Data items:
·····

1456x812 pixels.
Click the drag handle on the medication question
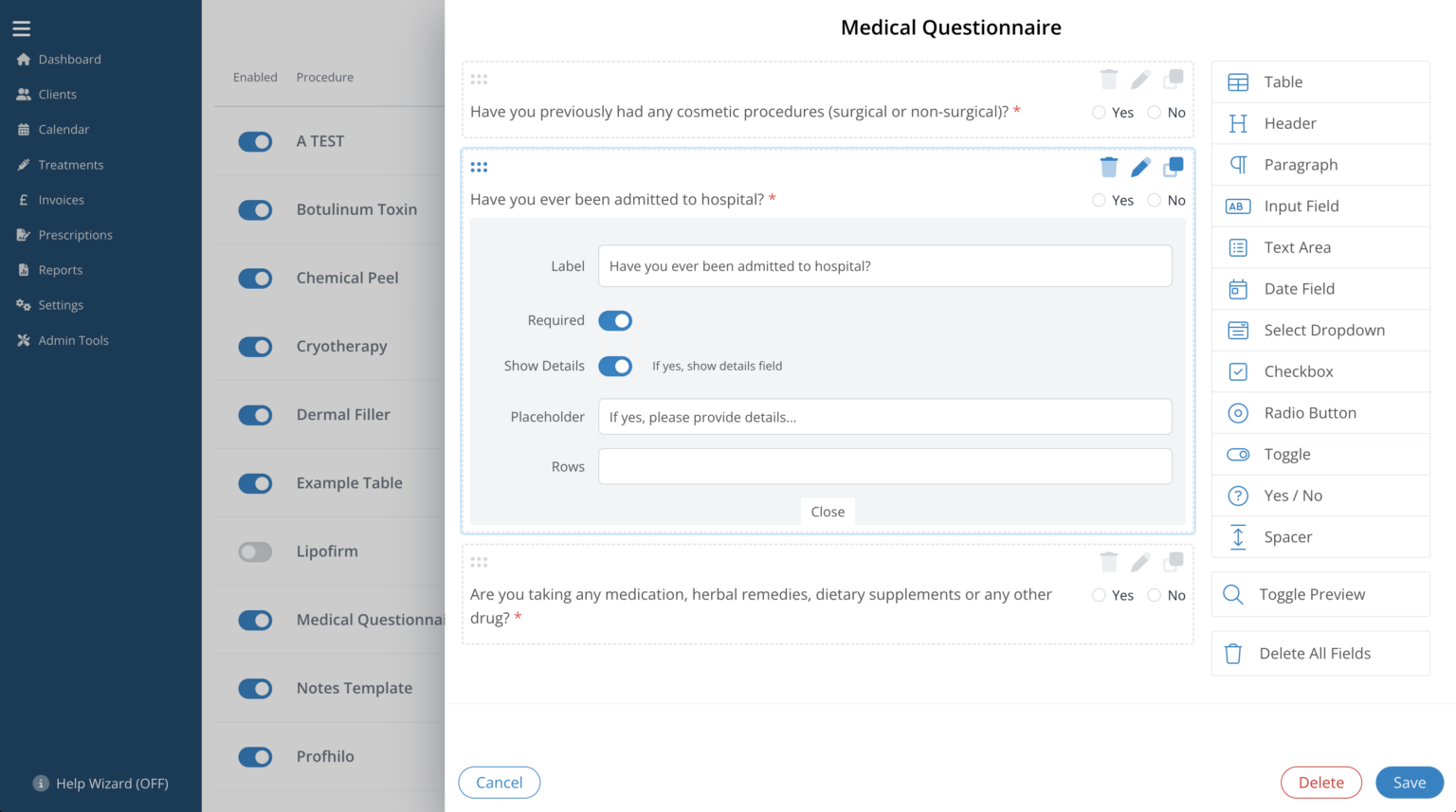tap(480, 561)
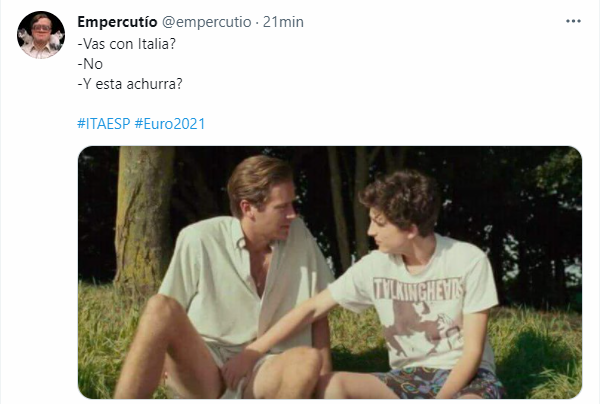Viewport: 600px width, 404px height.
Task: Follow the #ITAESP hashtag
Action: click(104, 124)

·····

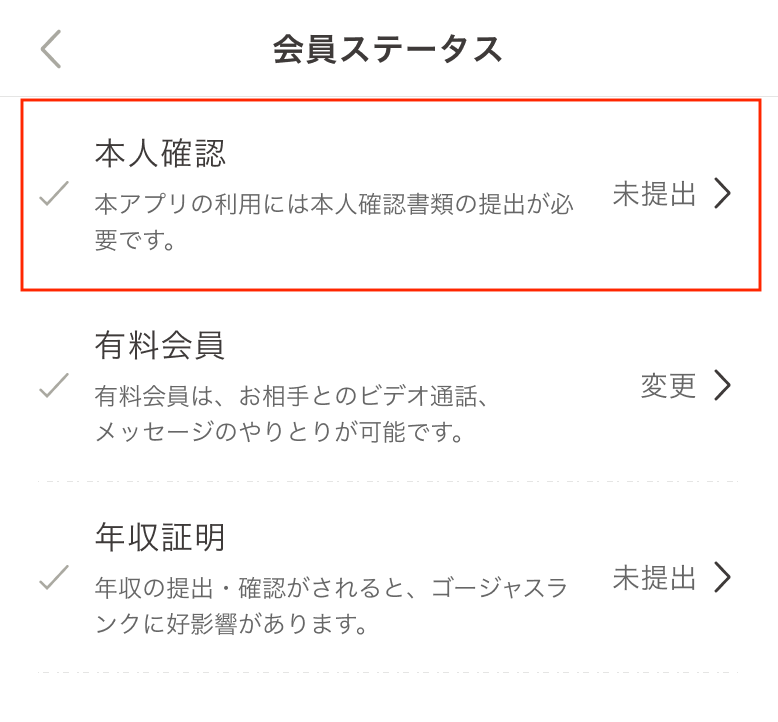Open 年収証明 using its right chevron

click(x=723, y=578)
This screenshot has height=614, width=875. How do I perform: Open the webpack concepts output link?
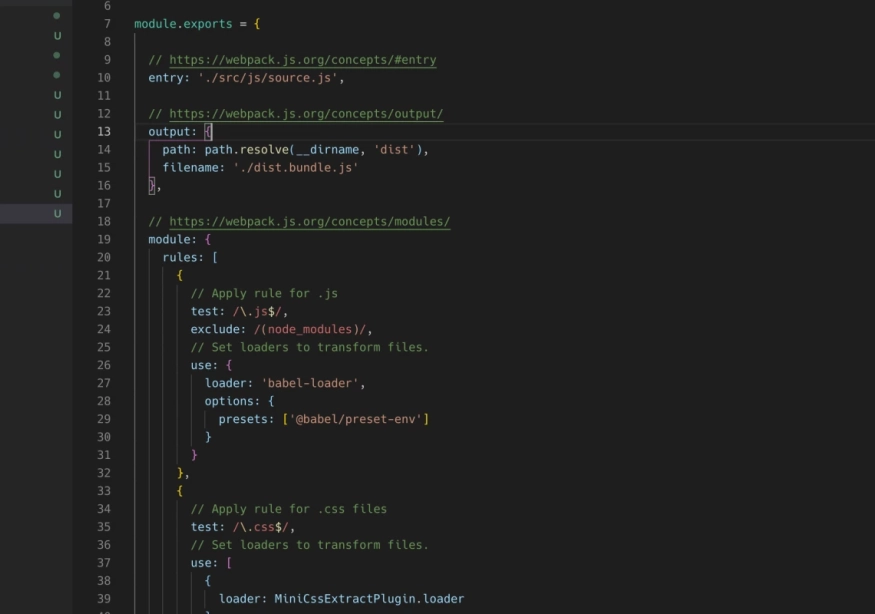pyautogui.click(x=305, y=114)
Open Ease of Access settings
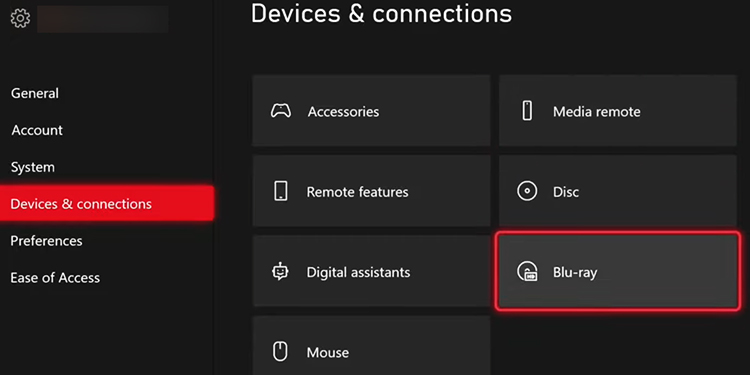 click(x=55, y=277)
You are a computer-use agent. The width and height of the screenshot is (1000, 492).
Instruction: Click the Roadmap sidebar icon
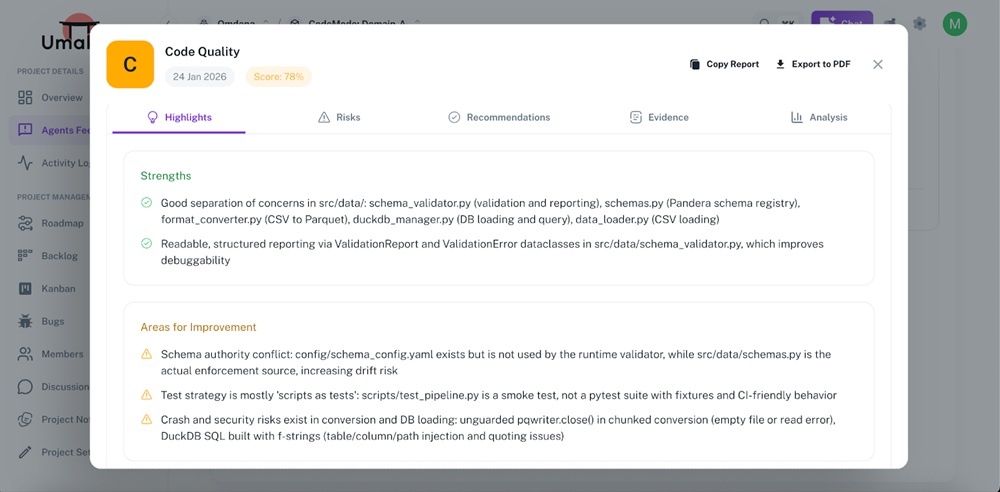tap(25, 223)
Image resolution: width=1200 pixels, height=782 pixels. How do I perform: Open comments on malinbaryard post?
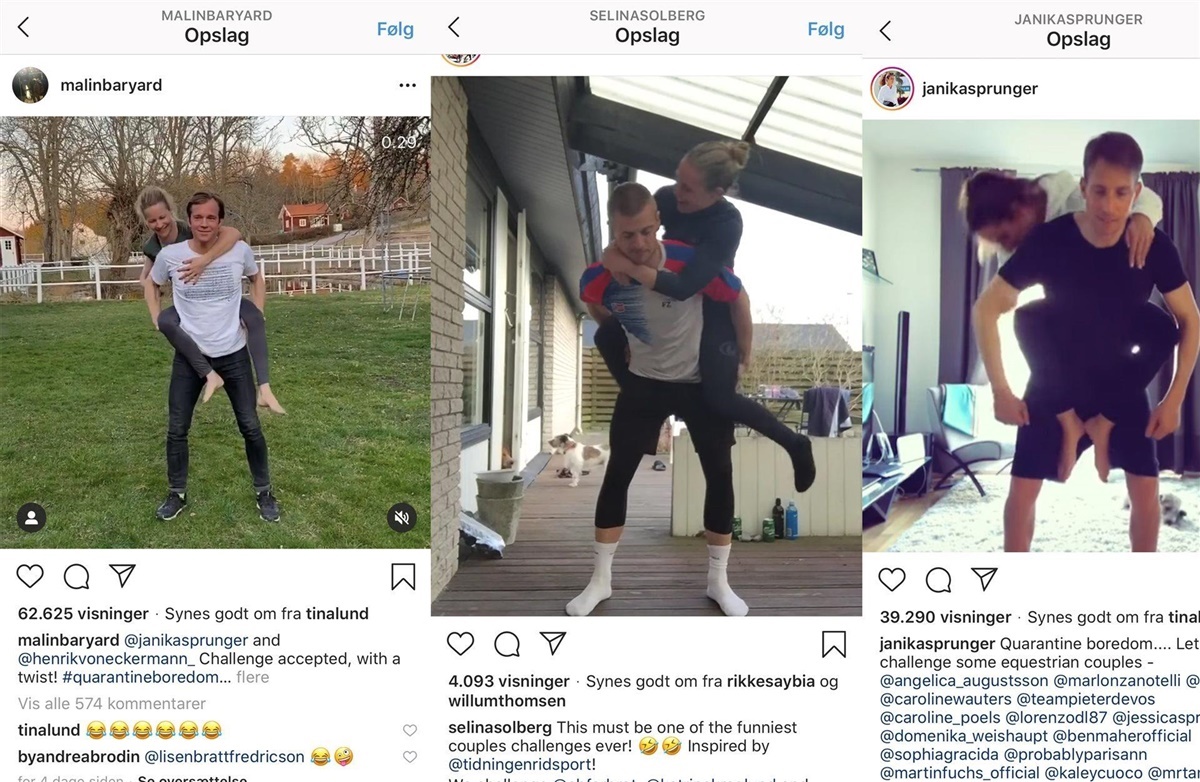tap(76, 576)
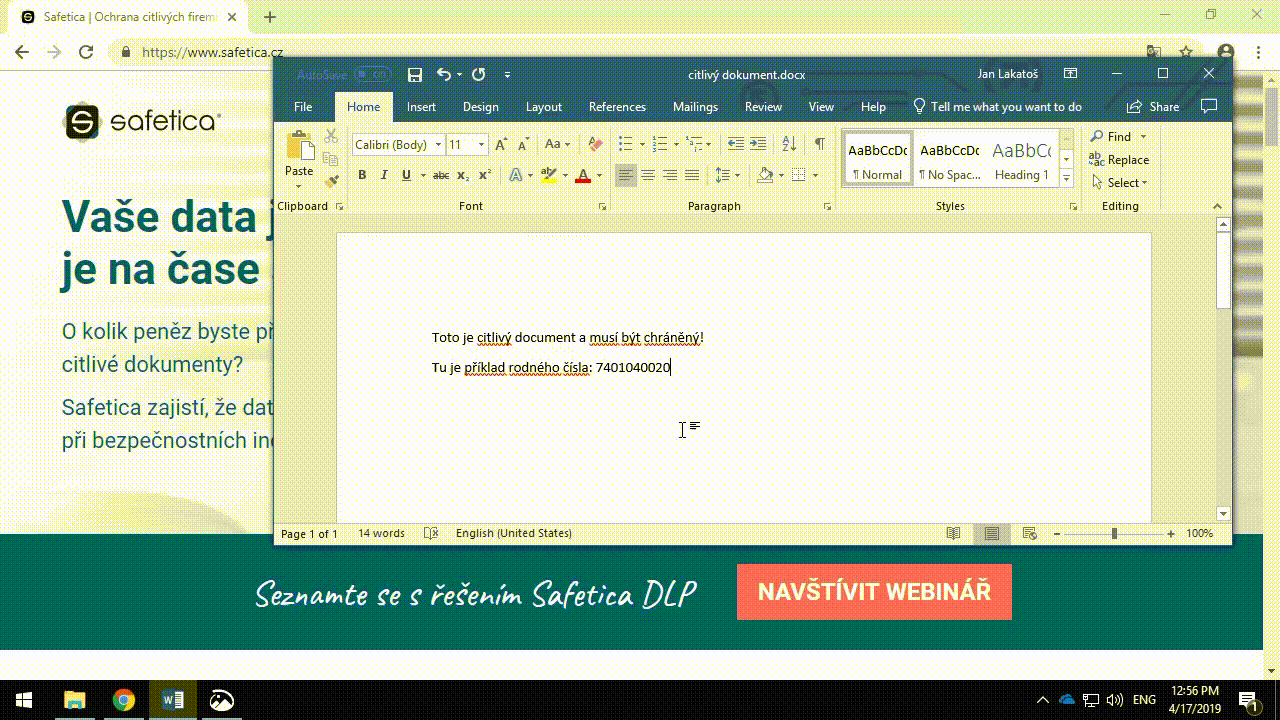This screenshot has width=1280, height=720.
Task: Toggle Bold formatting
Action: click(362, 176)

·····

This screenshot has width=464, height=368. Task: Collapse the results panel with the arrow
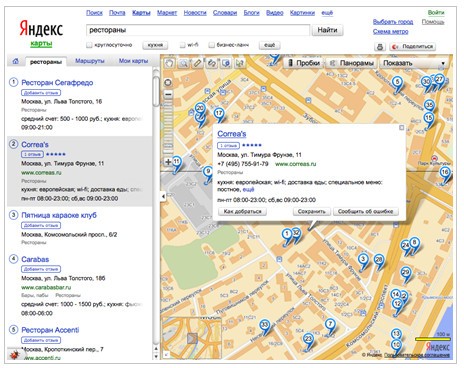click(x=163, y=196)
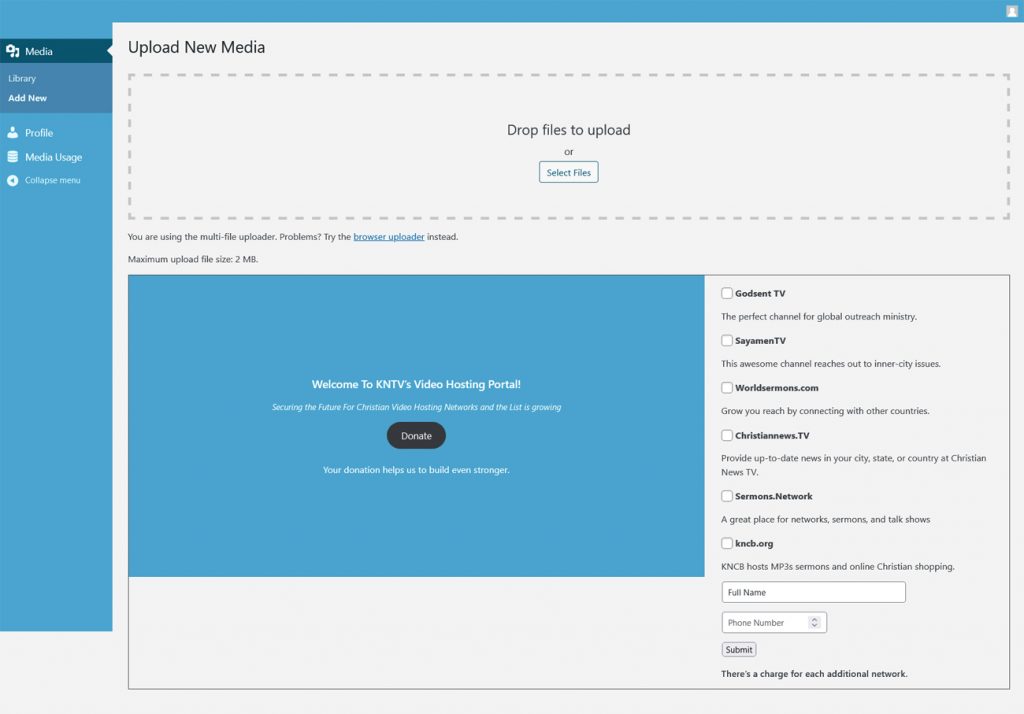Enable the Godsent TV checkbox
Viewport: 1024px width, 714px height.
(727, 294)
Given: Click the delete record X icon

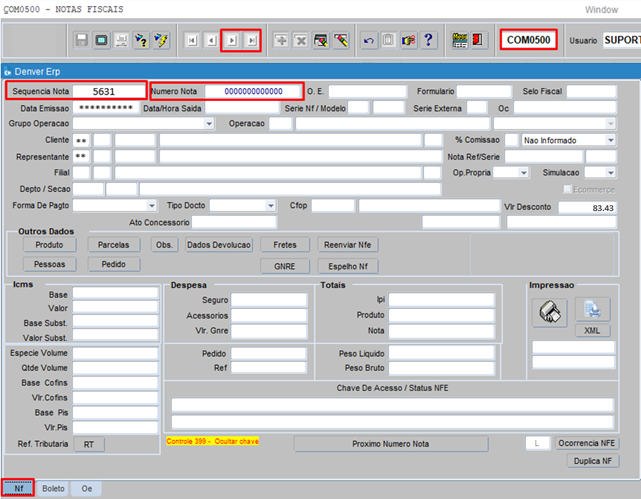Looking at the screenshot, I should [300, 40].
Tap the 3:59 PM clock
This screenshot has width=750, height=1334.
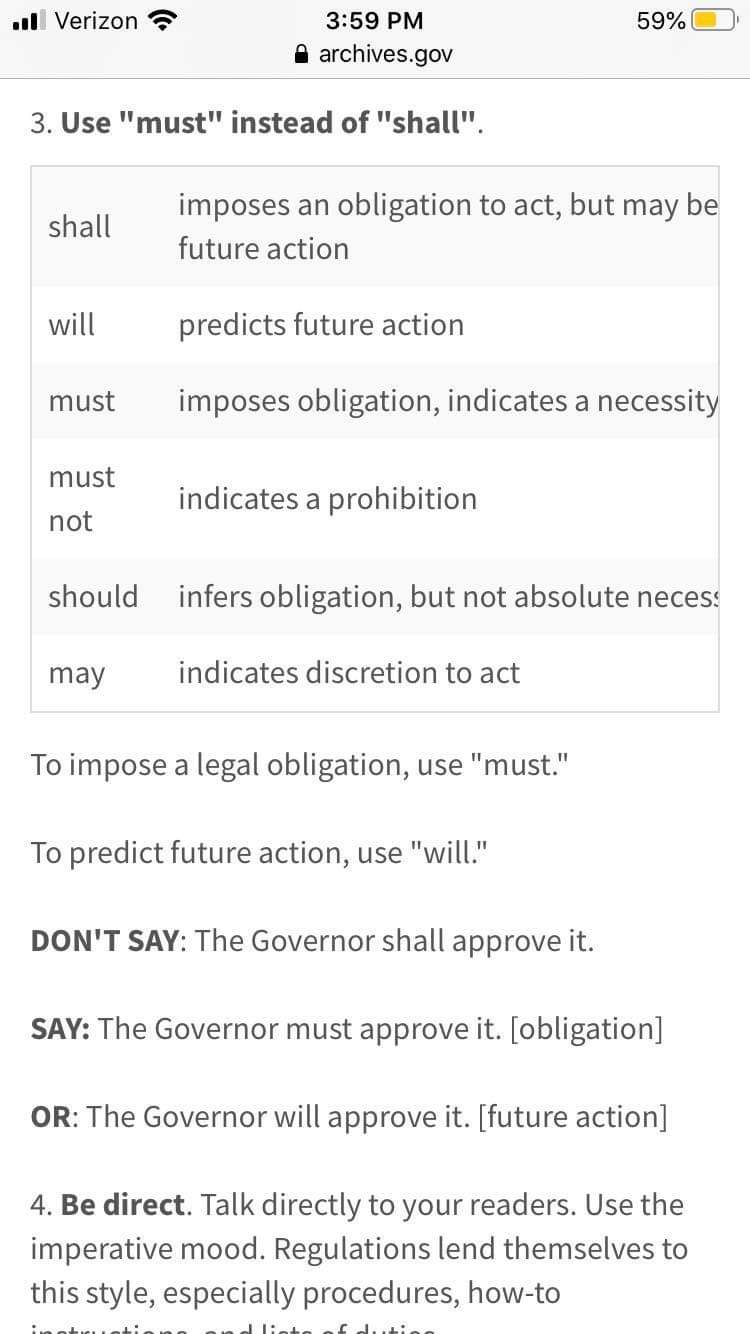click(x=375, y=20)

·····

In the data above, the stretch from the line with "This screenshot has height=614, width=875." through the line with "You are a computer-use" is to be returned exactly, minus any pictures.

*Result of this task*.
This screenshot has height=614, width=875. How do I perform: Open the webpack concepts output link?
pyautogui.click(x=305, y=114)
Open Ease of Access settings
 click(x=55, y=277)
You are a computer-use agent. The width and height of the screenshot is (1000, 492).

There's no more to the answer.